With the recent changing of Marijuana back up to a class B drug in the UK and the sacking of its head drug advisor due to public comments about smoking and drinking being more harmful than most drugs its worth looking at our crazy drug laws and wondering whether any governing party will ever have the balls to actually try and tackle the problem properly.

The fact is that our stupid drug laws in the west have not led to less drug users but more users, more deaths, more addicts and more money for the people at the top who control the trade. I am of the belief that all drugs should be made legal so that they can be controlled correctly and safely.

Certain drugs like Marijuana should be allowed to be home grown for personal consumption anyway and the more problematic drugs like heroin and crack cocaine should be regulated for the good of society as the current legal framework definitely does not lead to anything good for society just lots of people in jail, high crime rates, millions of addicts and deaths due to the lack of quality assurance that comes with an underground illegal trade.
The biggest problem is with Heroin, a drug that if taken in its pure form addicts can lead normal healthy lives but because of its illegality means that people die regularly.
Not only is overdose an issue because strength cannot be gauged by sight alone and there is no helpful packaging to let the user know how strong it is but because of impurities added to smack, the latest being Anthrax spores from a type of mud mixed in because it looks like the powder, addicts regularly die of other causes.
If the drug was controlled like it was before the 1973 misuse of drugs Act came into action in the UK then addicts could receive their dose from a doctor and lead normal lives with the offer of help to come off it when they are ready.
With a clean, free or cheap supply of the drug then the black market trade would surely decrease if not stop due to their being no money to be made.

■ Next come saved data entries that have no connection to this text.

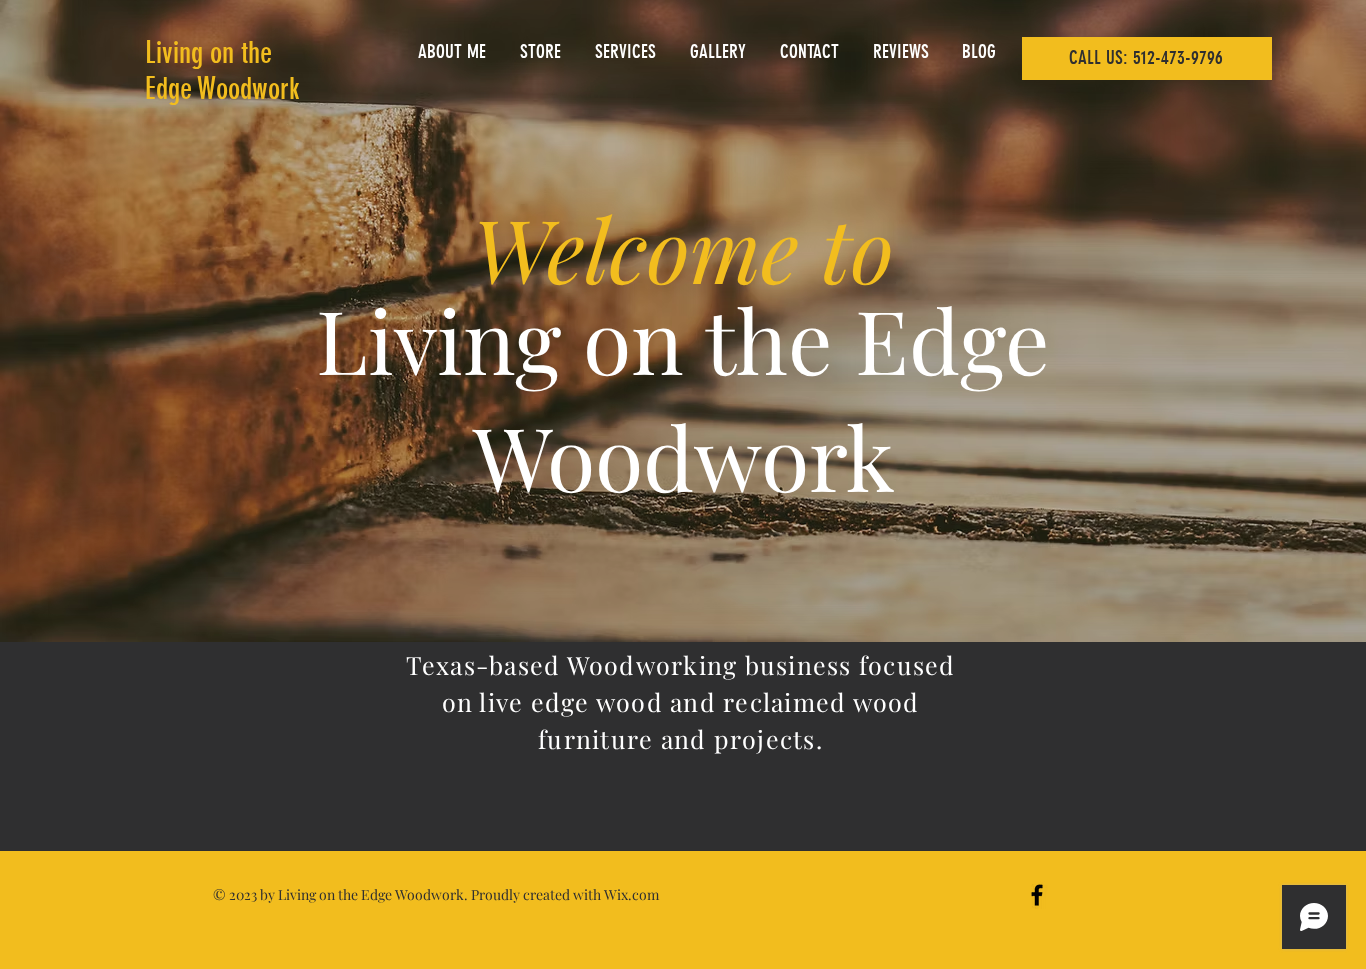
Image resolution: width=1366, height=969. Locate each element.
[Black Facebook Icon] (1037, 895)
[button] (542, 51)
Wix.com (631, 894)
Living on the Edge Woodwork (222, 71)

The only potential customers would be the "new" addict in waiting, the school kid or experimenter as anyone already hooked would be receiving their dose through regulated channels. Why risk banging up brick dust or Anthrax spores when you can get a pure shot from your GP?
As for the crime rate, insurance premiums, prison population size and taxes they would all come down.
Heroin and Crack addicts rob to pay the hugely inflated prices for their dose. An acre of poppy field can be bought in India or Afghanistan for less than a hundred pounds but a gram in the UK can cost up to £50. Therefore the markup on this product is immense and considering that a purity percentage of 30-50% is considered pretty good there is ample scope for dealers to cut the product to bump up their profits.
Most burglaries, robberies and theft is committed by addicts looking for money to pay for their fix.
Prisons are full of addicts and we all know that there is not enough rehabilitation occurring inside due to the high cost of actually trying to solve a problem as complex as an individuals life. However this is very short sighted as the cost of trying to wean an addict off drugs and help them rebuild their life is far outweighed by the costs of policing, insurance claims, court costs and the cost of holding someone in prison and feeding them.
Someone convicted of a theft related crime related to their drug addiction should not be given a criminal record and sent to prison but instead should be sent to special new detox centers which should be built on mass in this country.
Prisons should be kept for those convicted of violent offences or bankers who fraudulently steal billions but an addict who is forced to steal for their habit should be treated not punished. These centers would be locked down unlike open prisons and after detoxing there should be rehabilitation and life training, and before leaving the user should be provided with a Naltrexone implant to give them a clean next 6 months.
The cost of such an approach maybe high in the short term but in the long term it would pay huge dividends. The problem is that no governing party in the UK has ever been able to promote such an approach even if they had wanted to due to the moral outrage that such a policy would erupt inside Daily Mail readers who would think that this was "being soft on drugs".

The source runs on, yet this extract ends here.